What is the story I want to tell?
Where do I start?
There’s the town, the shop, the house, the pianos, the letters, Sandra….
…and the man, my God, the man….
I didn’t come from here. My mother and I left the Hungarian city where I was born in July of 1938.
She died in 1965. Sandra joined her two years later.
I still see them in my kitchen, chatting, laughing, salting stocks, and kneading dough.
No one bakes in the suburban cul-de-sac where I live. I suspect few know how.
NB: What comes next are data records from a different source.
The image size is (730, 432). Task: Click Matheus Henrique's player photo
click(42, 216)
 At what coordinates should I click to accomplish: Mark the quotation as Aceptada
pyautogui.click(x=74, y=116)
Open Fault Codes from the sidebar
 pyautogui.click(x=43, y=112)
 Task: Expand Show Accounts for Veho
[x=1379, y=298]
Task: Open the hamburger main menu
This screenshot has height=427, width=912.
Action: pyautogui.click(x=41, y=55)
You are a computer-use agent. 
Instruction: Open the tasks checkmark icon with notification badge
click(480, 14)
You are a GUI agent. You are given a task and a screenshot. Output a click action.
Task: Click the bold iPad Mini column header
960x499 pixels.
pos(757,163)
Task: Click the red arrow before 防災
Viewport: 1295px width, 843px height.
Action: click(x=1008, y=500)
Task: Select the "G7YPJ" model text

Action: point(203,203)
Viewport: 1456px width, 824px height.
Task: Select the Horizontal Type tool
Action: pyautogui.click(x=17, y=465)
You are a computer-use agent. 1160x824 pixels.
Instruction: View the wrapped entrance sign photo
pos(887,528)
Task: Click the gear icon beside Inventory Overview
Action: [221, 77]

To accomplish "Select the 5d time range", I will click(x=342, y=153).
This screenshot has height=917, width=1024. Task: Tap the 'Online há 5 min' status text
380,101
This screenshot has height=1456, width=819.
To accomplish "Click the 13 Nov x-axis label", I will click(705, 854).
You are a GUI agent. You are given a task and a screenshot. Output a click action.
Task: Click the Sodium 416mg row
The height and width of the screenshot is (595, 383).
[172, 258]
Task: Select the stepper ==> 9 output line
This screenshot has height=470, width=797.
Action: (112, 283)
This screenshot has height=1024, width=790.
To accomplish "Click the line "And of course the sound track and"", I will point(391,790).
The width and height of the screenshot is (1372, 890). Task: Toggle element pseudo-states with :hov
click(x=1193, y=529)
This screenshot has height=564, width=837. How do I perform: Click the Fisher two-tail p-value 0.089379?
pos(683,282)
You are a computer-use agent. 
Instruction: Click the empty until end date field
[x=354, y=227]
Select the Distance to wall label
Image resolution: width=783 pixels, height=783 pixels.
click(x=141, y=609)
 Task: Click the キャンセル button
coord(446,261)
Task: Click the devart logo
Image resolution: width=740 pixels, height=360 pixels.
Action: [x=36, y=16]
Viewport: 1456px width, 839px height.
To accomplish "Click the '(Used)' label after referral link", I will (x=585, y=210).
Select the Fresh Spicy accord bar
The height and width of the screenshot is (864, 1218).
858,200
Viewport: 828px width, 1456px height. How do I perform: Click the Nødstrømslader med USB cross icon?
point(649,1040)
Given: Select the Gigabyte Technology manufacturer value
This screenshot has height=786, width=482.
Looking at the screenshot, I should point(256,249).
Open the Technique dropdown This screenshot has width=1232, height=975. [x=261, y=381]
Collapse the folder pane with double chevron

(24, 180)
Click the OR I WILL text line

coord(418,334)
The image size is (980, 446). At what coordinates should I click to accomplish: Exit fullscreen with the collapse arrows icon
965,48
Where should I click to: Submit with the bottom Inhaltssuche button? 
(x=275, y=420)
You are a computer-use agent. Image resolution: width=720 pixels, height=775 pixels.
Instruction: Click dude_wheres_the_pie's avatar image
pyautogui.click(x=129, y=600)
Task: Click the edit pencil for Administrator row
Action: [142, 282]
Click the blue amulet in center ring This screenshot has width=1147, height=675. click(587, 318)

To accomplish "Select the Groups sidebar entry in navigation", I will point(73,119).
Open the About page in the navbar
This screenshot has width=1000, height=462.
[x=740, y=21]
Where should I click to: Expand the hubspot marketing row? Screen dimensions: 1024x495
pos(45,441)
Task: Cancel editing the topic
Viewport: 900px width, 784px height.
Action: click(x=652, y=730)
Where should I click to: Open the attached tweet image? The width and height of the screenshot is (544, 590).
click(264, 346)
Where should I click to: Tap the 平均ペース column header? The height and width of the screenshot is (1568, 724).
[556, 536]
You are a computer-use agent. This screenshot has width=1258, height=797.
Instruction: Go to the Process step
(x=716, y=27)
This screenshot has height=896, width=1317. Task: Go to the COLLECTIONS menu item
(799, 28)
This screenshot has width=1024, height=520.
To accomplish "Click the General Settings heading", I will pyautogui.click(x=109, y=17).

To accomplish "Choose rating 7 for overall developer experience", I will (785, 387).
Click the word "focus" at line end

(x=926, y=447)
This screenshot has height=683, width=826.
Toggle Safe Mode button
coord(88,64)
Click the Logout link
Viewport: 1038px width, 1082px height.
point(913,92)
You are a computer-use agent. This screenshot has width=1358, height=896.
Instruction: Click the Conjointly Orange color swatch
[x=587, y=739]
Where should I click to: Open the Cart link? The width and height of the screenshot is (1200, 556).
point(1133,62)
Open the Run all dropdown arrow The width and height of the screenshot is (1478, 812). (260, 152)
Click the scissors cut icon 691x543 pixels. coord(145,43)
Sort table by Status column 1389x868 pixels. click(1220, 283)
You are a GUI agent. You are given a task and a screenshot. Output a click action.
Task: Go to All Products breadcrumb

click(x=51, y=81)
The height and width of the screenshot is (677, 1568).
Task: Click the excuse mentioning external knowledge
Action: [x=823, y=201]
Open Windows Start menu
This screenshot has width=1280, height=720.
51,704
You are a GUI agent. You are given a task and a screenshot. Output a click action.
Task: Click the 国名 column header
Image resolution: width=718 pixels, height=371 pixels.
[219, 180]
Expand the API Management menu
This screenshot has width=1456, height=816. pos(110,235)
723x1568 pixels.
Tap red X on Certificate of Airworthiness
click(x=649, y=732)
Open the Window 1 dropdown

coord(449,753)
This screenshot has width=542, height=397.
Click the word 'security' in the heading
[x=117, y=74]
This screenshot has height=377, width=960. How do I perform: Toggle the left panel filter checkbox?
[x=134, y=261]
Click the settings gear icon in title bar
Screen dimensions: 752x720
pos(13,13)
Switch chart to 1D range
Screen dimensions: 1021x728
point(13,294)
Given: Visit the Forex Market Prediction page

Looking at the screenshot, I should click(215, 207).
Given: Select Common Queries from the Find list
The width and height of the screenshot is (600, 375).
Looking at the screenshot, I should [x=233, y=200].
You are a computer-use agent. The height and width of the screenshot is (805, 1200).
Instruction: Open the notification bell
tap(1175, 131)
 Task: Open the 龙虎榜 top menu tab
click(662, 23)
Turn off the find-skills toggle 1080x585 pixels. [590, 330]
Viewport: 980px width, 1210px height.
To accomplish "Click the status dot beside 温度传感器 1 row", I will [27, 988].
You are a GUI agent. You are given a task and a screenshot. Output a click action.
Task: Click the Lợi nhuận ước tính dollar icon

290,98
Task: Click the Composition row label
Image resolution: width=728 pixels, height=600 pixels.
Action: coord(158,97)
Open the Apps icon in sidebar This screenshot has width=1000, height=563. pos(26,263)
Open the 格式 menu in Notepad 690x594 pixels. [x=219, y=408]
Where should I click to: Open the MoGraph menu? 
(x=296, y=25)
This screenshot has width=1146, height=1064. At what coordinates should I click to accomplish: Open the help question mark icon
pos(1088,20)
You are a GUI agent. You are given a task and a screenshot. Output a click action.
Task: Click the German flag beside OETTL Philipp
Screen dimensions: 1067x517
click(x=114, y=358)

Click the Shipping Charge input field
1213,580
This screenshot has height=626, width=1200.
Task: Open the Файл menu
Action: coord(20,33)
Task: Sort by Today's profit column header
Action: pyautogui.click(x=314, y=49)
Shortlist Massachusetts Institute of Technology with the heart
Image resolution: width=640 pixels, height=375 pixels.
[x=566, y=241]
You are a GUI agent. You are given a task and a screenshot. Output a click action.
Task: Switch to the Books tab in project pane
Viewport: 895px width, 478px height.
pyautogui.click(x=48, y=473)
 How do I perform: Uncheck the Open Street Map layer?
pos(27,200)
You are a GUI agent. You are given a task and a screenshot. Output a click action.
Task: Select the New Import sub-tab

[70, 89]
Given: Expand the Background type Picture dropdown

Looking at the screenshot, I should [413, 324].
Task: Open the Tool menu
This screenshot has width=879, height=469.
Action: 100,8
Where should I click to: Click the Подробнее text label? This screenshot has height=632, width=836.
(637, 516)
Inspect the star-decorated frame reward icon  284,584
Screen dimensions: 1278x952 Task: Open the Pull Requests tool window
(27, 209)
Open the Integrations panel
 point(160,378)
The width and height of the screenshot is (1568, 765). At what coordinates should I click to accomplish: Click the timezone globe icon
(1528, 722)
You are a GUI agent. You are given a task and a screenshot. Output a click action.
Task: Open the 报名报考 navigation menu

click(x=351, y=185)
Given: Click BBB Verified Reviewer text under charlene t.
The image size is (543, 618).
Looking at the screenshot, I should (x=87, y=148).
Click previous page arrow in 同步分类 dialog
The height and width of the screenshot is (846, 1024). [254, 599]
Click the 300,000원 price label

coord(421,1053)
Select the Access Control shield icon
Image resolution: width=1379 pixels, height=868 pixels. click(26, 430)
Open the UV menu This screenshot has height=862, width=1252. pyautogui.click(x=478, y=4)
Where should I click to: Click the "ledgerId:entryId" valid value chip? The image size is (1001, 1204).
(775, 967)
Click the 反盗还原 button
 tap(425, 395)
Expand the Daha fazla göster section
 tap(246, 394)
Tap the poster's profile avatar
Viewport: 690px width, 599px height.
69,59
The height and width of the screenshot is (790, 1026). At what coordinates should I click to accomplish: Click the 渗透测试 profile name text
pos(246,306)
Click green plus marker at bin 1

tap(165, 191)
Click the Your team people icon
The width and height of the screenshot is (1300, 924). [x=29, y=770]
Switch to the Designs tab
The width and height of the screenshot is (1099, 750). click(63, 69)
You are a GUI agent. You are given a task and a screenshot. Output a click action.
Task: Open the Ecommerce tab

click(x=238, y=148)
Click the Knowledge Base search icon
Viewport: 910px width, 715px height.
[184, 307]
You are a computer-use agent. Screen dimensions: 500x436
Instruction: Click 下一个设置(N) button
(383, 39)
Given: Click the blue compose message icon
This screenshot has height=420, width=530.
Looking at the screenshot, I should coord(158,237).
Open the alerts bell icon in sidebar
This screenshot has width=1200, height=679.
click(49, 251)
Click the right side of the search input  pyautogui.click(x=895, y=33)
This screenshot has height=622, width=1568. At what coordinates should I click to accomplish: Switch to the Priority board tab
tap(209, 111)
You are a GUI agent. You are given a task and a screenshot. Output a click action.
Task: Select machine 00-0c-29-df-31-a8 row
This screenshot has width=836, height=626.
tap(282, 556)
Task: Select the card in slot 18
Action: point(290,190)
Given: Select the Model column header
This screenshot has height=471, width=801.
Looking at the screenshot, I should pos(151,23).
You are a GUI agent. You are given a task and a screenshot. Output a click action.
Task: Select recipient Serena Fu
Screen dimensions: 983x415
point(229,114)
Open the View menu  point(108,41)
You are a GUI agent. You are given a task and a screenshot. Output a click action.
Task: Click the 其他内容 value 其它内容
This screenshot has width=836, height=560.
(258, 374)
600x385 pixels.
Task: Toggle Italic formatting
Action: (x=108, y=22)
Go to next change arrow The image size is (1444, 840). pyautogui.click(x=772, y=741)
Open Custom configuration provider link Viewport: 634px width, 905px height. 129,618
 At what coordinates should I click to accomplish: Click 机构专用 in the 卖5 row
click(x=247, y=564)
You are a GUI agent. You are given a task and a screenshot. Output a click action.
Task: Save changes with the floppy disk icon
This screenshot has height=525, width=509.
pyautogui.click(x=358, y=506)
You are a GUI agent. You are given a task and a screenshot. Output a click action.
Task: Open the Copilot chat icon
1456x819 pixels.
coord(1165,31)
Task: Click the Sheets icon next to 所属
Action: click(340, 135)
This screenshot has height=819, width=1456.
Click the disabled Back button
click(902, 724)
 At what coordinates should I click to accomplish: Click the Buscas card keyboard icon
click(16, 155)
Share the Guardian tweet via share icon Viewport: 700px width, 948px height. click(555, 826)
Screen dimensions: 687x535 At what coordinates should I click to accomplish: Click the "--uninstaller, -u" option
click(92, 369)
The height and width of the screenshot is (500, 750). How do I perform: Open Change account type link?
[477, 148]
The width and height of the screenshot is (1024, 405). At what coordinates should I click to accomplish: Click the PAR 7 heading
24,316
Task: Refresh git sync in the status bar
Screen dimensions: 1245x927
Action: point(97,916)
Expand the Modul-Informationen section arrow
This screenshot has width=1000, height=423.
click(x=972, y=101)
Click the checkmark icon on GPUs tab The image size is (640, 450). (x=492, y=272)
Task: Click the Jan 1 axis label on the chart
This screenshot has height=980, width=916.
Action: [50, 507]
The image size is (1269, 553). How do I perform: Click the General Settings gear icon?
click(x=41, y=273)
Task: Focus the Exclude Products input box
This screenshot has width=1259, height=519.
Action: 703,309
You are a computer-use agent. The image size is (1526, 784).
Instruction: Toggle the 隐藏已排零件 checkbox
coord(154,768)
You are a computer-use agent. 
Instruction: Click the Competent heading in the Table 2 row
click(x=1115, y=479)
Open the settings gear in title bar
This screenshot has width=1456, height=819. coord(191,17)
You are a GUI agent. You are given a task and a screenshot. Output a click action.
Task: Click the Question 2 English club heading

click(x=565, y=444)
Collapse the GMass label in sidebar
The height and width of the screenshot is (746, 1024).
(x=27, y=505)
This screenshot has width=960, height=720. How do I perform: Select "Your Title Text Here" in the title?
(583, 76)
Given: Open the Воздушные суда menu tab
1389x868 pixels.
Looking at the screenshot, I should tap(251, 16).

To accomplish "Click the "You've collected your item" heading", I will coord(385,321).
They buy their breads and cakes in quaint Midwestern bakeries and markets, and bring hot meals home in plastic containers, or bags, or cardboard boxes.
But I am a creature of old habits, and fill my home with the scents of my mother’s soups and rolls, Sandra’s floral teas and spiced candles.
They were conjurors, my mother and my Bashert, giving life to everything they touched. reading past, present, and future in the palm of a hand, knowing what was in someone’s heart before they uttered a word, or sensing nature’s whims with an index finger. They were entwined with the universe in ways I will never understand.
Although they did their best to teach me, one line on a hand will always look like another to me. I cannot see the future. My only oracles are things that grow.
Still, people come to our Fortune Emporium seeking cures and spells and gypsy wisdom. And they come to talk.
Everyone has a story.
Even houses have them—tales absorbed from foundations, beams, and walls.
You can find a new home for a withering plant, but its roots will remember where it’s been, what it was.
The cells know. The earth remembers.
My name is Varna, and I am a weaver.